Selected text:
__________
EU court rules nuclear energy is clean energy

We need to drive down the costs of implementing nuclear energy. Most of it are fake costs due to regulation. I understand that regulation is needed but we also need nuclear energy, we have to find a streamlined way to get more plants up and running as soon as possible. I think they should all be government projects so that private companies can't complain that they're losing money and keep have to ratchet up the prices, like PG&E in California. My rates have doubled in a few years to over $0.40/kWh and up over $0.50/kWh after I go up a tier depending on usage.

> Most of it are fake costs due to regulation.

It’s really not, nuclear inherently requires extreme costs to operate. Compare costs vs coal which isn’t cost competitive these days. Nuclear inherently need a lot more effort refining fuel as you can’t just dig a shovel full of ore and burn it. Even after refining you can’t just dump fuel in, you need fuel assemblies. Nuclear must have a more complicated boiler setup with an extra coolant loop. You need shielding and equipment to move spent fuel and a spent fuel cooling pond. Insurance isn’t cheap when mistakes can cost hundreds of billions. Decommissioning could be a little cheaper with laxer standards, but it’s never going to be cheap. Etc etc.

Worse, all those capital costs mean you’re selling most of your output 24/7 at generally low wholesale spot prices unlike hydro, natural gas, or battery backed solar which can benefit from peak pricing.
__________
Entries supplied:

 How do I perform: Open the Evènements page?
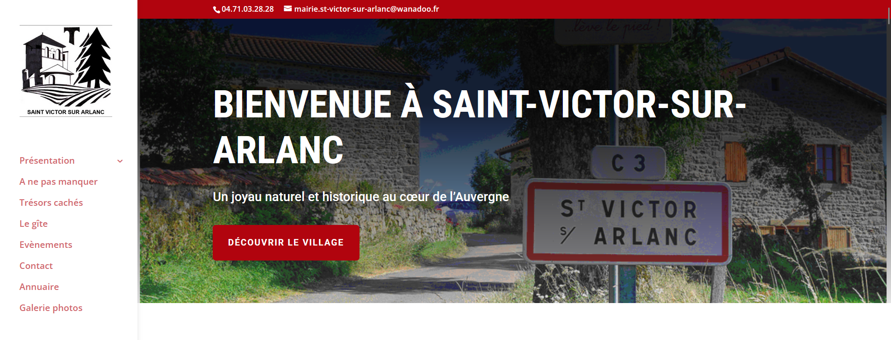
__________
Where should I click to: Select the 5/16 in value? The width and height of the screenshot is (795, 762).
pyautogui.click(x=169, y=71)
__________
Problem requirements:
List every energy source named in the thread about the EU court ruling on nuclear energy. The records have no connection to the text about the EU court ruling on nuclear energy.

Final answer:
- Nuclear
- Coal
- Hydro
- Natural gas
- Battery-backed solar